DAO and Security

Authors

Cyriel Mallart

Ludovic Deneuville

Rémi Pépin

Outline

  • Data Access Object
    • Why persist data?
    • What is a DAO?
    • DAO Example
  • Computer Security
    • Definition
    • Security vulnerabilities
    • SQL Injection
  • Password Management
    • Authentication with cipher
    • Password hashing
    • Example

We will start by talking about data storage.

Data Access Object (DAO)

Our goal is to store data, but first:

A Computer

What are its main components?

  • A processor (CPU): does ONLY calculations
  • RAM: fast, volatile memory
  • Hard drive (HDD, SSD): long-term memory
  • Graphics card: specialized processing unit

Emphasize CPU, RAM, and hard drive! They provide three different services: - CPU: processor - HDD: disk - RAM: memory modules

How to Solve This Problem?

What problem??

Answer: Retaining data after the Python program ends.

A Question to Ask

p = Personnage(prenom="Leia", nom="Organa", age = 35)
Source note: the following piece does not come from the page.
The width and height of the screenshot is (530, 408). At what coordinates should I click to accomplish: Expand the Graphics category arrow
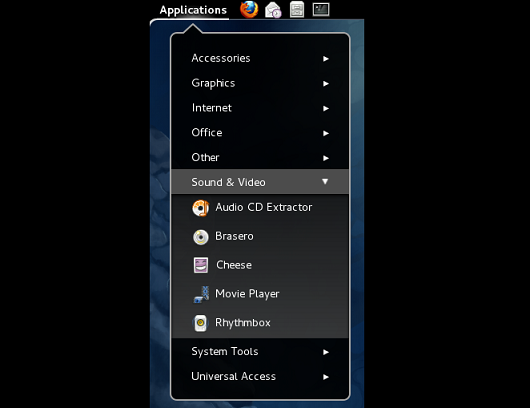pos(326,83)
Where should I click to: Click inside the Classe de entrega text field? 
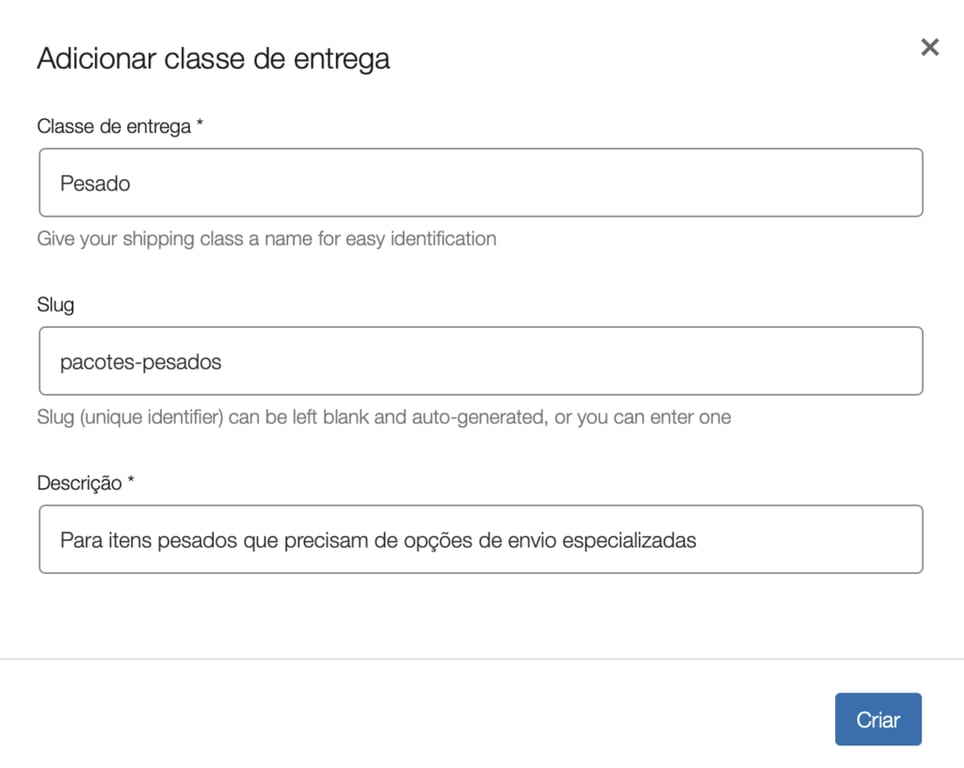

What is a Python variable?

  • A reference (the variable name)
  • An associated object (its value)
  • We skip the concept of memory addressing.
  • No need to store the reference, as it is in the source code.

A Follow-Up Question

personnage.py
class Personnage:
    def __init__(self, prenom, nom, age):
        self.prenom = prenom
        self.nom = nom
        self.age = age
        self.vaisseaux = []
    def anniversaire(self):
        self.age += 1

What is a Python object?

  • Attributes (which can themselves be objects)
  • Methods

Same thing, methods are code, we only want the attributes.

In Summary

  • We want to save key-value pairs
  • With values that can themselves consist of key-value pairs

We want to save a tree 🌳

  • Need a drawing with Leia and Vaisseaux
  • Parallel with Python dicts / JSON
  • Tree because object attributes are sometimes themselves objects.

How to Do This?

  • Write our data to a hard drive in a file
    • csv, parquet, json, xml
  • Use a database
    • SQL tables + relations, NoSQL

Question: How does a database work?

  • It manages files
  • We can make a parallel with layers
  • The database provides a service, I ignore how it does it
  • I know what it expects as input and what it gives me as output!

What is a DAO?

  • We just said we will store in a database.
  • How to access it?

What is a DAO?

  • Technical class
  • One DAO class per business object
  • Exposes methods to communicate with the persistence layer

It’s an API

Provides a service to clients

How it does it? -> Don’t care

Like you in a restaurant. You want to eat, how it’s made doesn’t matter as long as the service is provided (with a certain level of expectation).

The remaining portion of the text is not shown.